Data for the task section start
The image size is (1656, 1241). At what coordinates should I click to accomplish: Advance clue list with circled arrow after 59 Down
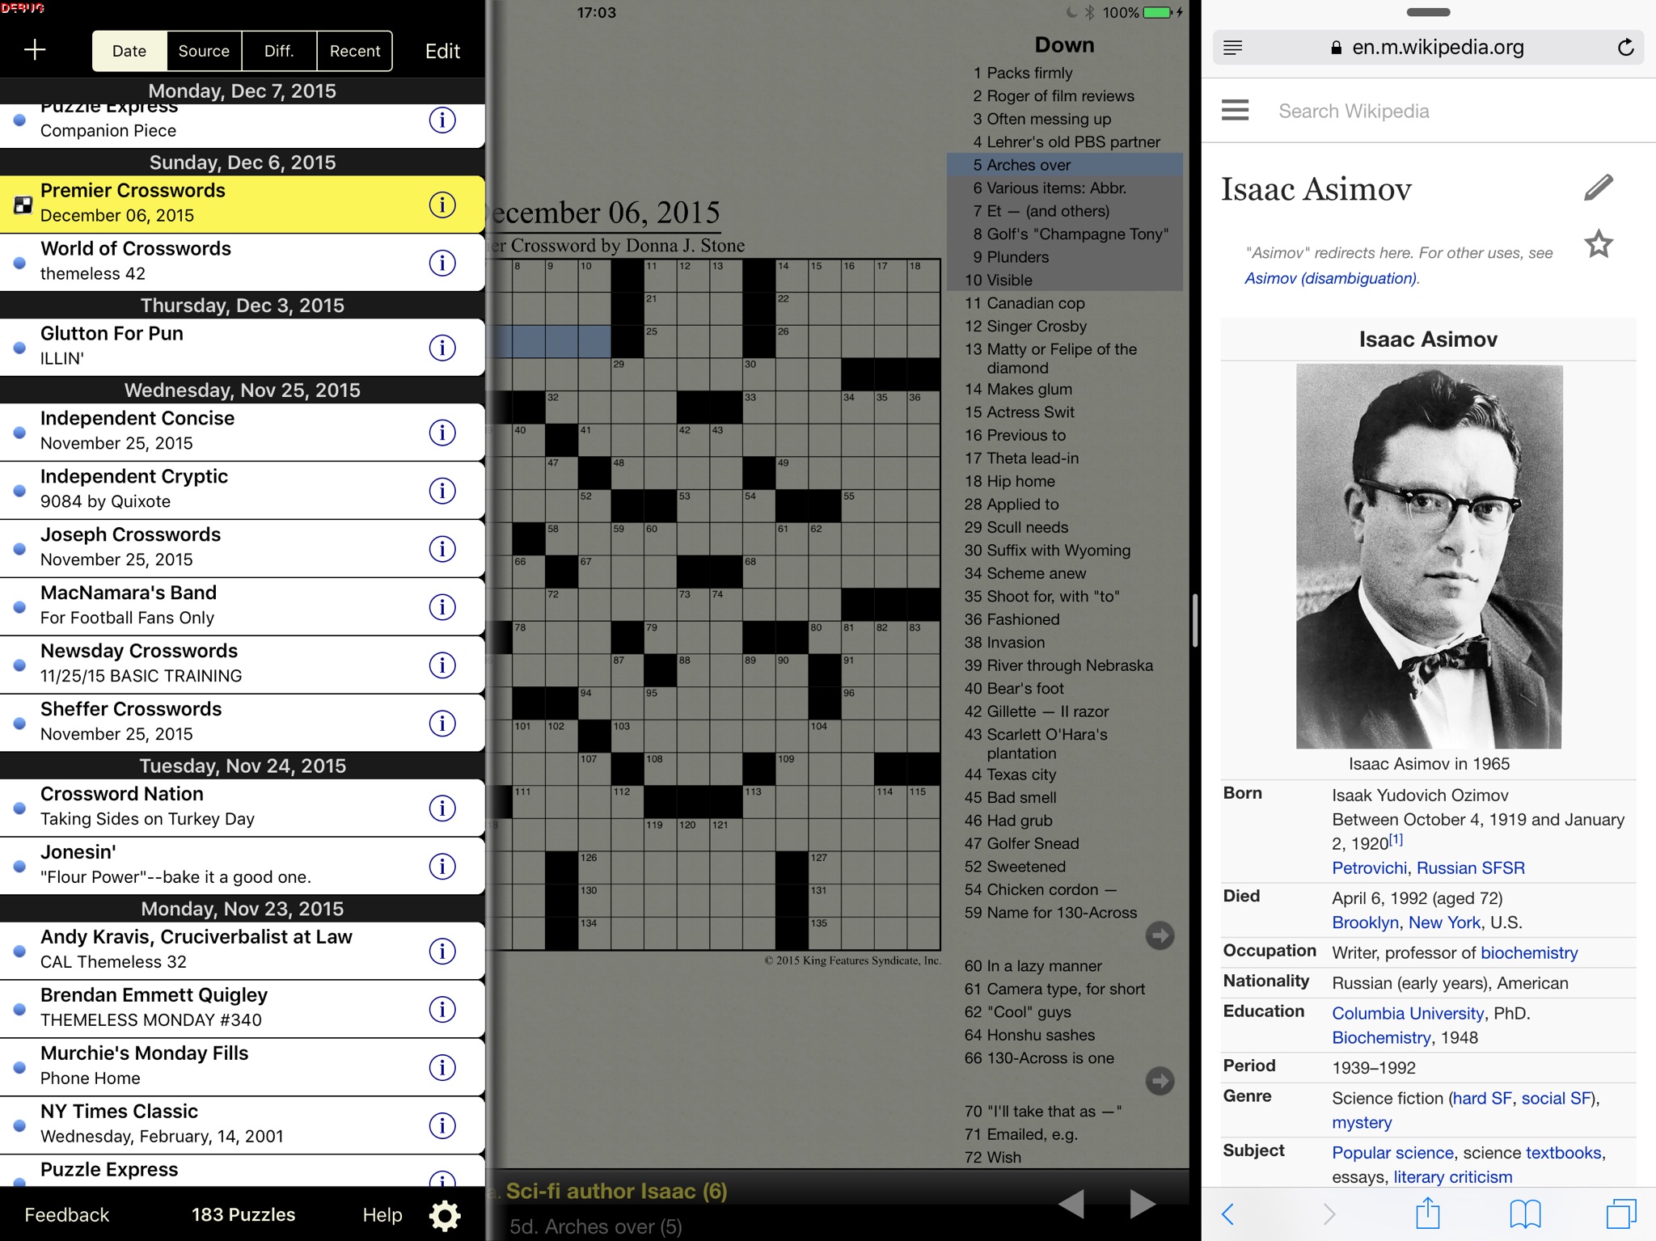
Data for the task section end
Data for the task section start
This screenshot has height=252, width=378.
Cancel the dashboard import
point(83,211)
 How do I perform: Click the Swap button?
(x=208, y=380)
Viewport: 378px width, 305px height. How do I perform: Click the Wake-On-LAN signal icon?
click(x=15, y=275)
Data for the task section end
Data for the task section start
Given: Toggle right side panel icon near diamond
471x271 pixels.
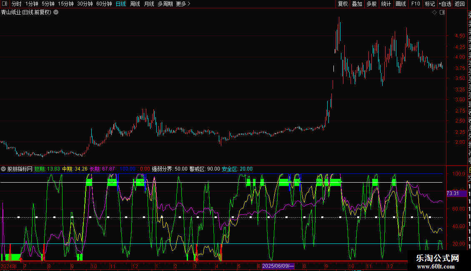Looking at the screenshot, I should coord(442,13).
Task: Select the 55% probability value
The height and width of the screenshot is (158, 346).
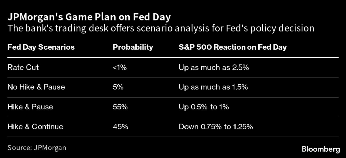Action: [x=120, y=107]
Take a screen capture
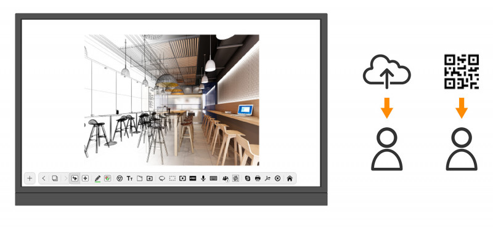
Data for the task section end
- What to do -
Each line from the one that contains "Given: Toggle right" down to the one that contains "Take a screen capture" is to be returned exactly as it stands above, both ends included, with pictures removed.

- Response area -
Given: Toggle right side panel icon near diamond
471x271 pixels.
Looking at the screenshot, I should coord(442,13).
Task: Select the 55% probability value
The height and width of the screenshot is (158, 346).
Action: [x=120, y=107]
Take a screen capture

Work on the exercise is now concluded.